Filter the records below for the word "Scissors". Keep each line that has it.

■ **Task inputs**:
---------------

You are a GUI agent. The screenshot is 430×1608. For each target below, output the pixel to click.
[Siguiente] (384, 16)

---------------

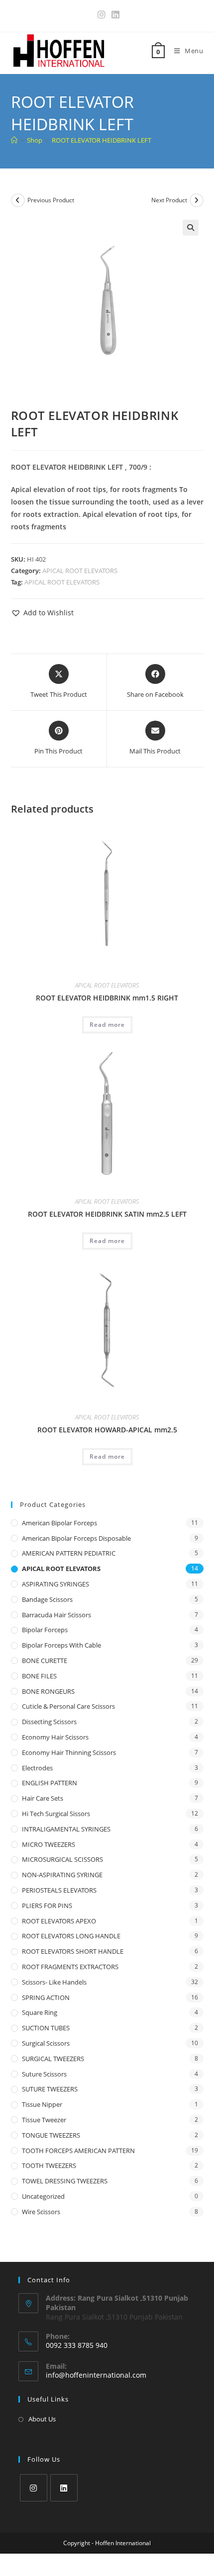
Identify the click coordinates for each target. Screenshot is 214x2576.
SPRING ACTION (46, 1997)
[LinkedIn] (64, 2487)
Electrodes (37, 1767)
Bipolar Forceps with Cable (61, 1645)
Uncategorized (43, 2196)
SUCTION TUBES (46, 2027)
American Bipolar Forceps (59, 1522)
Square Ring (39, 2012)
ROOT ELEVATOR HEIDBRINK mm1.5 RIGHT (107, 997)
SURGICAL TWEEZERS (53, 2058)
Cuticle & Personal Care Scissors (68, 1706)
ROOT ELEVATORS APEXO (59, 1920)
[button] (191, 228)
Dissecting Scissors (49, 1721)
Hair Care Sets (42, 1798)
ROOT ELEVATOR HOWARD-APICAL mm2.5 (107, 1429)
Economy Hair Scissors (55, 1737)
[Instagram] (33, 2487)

---------------

■ **Problem solution**:
Cuticle & Personal Care Scissors (68, 1706)
Dissecting Scissors (49, 1721)
Economy Hair Scissors (55, 1737)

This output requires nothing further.